This article is written by a student writer from the Her Campus at Xavier chapter.

**WARNING: This article contains SPOILERS about the movie Taken. 

 

Everyone knows the famous quote from the movie Taken:  

“If you are looking for ransom, I can tell you I don’t have money. But what I do have are a very particular set of skills; skills I have acquired over a very long career. Skills that make me a nightmare for people like you. If you let my daughter go now, that’ll be the end of it.”  

It was so popular at one point even Ellen did a spoof on it.  

I had never watched the whole movie, so I got the chance to see it start to end…with my dad. Now, my dad is the kind of man who will never be friends with his daughter’s boyfriend. He’s the kind of dad that would embarrassingly call all of my friends’ parents when we wanted to hang out to see if they had any guns in the house up until I was 16. I knew this movie would be the perfect rationale for any future situation involving him saying “no” to something I wanted to do, because it would be “too risky” or that I am “too naïve” to handle it. Still, we sat down together to watch the movie, and what followed left us thinking long after it was over.  

The movie started out normal enough with a cute background of a father who loves his daughter, despite the fact that her mother and him are currently separated and their custody situation is tense. As a retired CIA-worker, the dad imposes an extremely cautious level of parental authority over his family, leading his wife and daughter to convince and trick him into letting her go on a European tour with a gal pal. In classic movie style, the situation drastically goes south when the two young girls get kidnapped and “taken” by henchmen working for an Albanian sex trafficking ring. This is the part that is every father’s worst nightmare, and the movie plays on these sickening emotions by forcing the audience to listen along with the father to the screams of his daughter over the phone. Looking over at my dad, he was trying his best to stay calm while imaging his greatest fear play out on screen.  

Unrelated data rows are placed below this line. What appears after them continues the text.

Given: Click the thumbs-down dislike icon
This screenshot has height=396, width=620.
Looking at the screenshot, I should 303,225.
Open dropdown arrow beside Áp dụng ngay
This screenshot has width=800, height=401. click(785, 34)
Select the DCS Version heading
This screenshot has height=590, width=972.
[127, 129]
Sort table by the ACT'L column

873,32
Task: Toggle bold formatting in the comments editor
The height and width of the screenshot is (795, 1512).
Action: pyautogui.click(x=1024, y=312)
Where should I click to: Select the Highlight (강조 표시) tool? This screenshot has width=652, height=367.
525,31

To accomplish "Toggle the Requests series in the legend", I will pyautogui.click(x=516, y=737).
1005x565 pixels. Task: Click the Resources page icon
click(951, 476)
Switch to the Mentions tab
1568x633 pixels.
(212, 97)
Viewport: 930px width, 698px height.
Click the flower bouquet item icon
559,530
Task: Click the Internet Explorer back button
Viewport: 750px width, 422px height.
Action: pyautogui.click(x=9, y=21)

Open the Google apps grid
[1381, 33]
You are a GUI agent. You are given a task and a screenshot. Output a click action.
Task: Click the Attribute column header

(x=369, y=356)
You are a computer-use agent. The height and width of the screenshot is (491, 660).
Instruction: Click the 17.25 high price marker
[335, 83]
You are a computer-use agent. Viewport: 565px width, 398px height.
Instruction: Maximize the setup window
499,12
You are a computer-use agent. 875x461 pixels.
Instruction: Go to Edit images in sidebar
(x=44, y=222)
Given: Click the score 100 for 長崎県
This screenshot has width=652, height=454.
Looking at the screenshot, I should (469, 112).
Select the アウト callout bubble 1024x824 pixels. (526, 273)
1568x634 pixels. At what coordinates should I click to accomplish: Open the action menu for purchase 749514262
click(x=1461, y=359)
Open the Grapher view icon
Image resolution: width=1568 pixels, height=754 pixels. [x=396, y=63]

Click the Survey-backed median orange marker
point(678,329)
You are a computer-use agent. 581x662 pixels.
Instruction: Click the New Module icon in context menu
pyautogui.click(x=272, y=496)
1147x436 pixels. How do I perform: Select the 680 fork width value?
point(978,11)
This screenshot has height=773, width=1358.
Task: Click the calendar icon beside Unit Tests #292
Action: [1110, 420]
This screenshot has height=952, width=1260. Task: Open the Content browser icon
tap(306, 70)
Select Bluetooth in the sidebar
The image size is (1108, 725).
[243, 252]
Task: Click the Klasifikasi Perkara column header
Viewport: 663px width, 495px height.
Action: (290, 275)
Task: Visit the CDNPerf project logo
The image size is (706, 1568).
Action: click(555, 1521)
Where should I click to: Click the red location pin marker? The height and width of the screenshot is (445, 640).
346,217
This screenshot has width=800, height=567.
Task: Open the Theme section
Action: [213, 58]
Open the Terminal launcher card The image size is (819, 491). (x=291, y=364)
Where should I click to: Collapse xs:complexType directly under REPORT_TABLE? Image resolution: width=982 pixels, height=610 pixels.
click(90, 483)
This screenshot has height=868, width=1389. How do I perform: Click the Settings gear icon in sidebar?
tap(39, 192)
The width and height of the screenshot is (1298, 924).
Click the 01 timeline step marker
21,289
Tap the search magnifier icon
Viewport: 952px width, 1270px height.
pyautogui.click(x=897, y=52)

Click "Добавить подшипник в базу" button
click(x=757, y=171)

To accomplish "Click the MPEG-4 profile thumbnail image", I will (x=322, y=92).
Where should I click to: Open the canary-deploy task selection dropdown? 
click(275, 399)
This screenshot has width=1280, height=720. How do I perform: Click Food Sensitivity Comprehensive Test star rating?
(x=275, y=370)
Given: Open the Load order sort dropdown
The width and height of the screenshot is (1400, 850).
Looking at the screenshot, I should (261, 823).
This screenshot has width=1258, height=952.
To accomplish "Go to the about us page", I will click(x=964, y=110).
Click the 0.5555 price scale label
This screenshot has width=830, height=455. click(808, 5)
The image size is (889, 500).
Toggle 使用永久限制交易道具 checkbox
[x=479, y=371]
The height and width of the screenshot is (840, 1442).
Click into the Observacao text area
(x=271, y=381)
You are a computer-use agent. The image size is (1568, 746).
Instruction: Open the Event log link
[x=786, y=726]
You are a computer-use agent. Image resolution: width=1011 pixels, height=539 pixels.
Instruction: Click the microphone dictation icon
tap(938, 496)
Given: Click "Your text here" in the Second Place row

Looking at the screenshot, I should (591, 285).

The rest of the movie follows an impossibly successful, wild goose chase in which the dad tracks down the bad guys holding his daughter as hostage with the help of his impressive CIA skills and technology, killing nearly 30 people along the way. It’s a very badass display, in which my dad, in his manliest voice, proclaimed he would do something fairly similar if anything should happen to his daughters. Ya, okay, Dad (cut to Liam Neeson tearing down a pipe while handcuffed to escape from danger).    

I couldn’t help but do some imaginative thinking of my own while watching this movie. Clearly, it is quite far out of the realm of realism. On the other hand, the themes behind this movie don’t come from isolated events. Sex-trafficking is unfortunately much more common than we realize from our comfortable seats on the couch; it  includes nearly 300,000 teens from the U.S. every year. According to research released by the University of New England, most victims are younger than college students, female, and faceless. I was shocked watching the cinematic recreation of the brothel in Taken, seeing the filthy warehouse with curtains serving as makeshift rooms for each sex transaction. Unlike the privileged daughter in the movie, victims of sex-trafficking are often left with no choice and turn to the industry either out of coercion or economic need. Left to put myself in the shoes of a victim, I was haunted by the brutality and unfairness of the traumatic situation, and puzzled over my own good fortune.  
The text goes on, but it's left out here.